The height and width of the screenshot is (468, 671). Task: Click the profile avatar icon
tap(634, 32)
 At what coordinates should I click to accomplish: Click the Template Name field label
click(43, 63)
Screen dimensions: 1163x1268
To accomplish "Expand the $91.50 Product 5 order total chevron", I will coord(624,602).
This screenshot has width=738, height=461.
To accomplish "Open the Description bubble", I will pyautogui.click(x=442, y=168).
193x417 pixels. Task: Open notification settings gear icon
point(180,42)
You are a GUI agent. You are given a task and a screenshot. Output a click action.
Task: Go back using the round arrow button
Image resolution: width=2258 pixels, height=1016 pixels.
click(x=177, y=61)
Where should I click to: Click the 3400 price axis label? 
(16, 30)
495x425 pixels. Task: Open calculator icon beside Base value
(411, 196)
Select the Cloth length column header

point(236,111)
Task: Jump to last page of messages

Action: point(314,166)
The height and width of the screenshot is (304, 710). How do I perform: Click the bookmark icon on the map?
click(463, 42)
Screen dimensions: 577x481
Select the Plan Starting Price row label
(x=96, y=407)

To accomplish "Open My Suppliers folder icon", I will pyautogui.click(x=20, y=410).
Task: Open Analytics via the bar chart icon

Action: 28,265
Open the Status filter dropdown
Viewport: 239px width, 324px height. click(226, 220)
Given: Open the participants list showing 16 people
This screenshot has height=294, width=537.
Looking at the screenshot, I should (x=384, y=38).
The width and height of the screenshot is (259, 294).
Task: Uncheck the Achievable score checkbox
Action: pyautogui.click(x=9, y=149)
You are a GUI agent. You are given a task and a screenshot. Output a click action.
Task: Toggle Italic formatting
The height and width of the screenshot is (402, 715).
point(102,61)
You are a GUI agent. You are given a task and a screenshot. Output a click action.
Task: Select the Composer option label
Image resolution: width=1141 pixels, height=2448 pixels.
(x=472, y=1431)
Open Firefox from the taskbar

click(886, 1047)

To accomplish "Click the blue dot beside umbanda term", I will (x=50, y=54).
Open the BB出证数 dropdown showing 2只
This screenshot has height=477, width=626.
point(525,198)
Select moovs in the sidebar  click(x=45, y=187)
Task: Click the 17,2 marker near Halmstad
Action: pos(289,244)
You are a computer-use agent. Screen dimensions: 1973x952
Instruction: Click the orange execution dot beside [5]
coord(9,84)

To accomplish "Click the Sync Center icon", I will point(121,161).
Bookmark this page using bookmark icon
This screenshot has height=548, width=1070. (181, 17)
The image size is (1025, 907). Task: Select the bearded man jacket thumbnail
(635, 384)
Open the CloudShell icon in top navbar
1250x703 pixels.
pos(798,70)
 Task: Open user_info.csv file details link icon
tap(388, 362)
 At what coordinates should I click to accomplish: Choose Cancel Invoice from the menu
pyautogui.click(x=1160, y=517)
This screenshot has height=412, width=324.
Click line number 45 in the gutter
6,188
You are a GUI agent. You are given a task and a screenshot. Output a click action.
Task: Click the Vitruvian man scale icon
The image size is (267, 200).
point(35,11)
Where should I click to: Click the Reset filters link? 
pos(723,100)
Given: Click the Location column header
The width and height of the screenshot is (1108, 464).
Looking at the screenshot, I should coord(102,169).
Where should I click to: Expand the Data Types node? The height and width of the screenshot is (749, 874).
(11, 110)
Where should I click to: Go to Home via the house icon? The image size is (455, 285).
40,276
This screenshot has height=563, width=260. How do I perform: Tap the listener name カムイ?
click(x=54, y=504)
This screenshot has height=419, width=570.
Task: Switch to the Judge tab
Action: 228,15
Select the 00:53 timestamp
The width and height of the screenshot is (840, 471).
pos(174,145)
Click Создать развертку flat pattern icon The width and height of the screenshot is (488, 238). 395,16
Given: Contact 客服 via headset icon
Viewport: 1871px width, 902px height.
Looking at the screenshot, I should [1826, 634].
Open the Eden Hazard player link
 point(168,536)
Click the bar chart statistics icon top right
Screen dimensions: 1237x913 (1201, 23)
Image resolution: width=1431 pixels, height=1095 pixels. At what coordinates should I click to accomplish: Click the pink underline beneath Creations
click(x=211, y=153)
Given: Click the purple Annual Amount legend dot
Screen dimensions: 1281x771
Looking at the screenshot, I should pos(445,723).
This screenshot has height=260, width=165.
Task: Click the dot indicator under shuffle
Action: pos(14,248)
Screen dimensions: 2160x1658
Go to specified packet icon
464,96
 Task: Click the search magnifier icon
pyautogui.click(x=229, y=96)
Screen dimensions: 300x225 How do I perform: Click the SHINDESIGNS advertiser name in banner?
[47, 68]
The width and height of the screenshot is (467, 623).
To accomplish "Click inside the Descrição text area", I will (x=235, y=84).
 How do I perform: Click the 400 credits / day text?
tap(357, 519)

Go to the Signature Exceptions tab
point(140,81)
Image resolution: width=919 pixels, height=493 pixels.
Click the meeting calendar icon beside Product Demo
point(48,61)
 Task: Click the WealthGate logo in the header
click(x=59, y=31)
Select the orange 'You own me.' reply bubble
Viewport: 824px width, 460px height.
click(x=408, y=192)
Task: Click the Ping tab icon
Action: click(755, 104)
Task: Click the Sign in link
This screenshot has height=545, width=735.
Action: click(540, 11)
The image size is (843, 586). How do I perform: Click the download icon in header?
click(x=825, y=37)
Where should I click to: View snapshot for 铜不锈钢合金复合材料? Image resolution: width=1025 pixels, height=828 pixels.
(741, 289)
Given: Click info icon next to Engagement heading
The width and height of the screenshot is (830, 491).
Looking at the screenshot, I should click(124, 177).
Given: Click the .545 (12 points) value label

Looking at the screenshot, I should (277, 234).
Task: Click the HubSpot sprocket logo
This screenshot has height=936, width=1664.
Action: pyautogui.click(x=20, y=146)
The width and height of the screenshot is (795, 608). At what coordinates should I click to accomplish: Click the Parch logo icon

Written exercise — How many lines in the items above contain the string "value"? Case counts. Reply with the number alone.

Solution for this problem — 2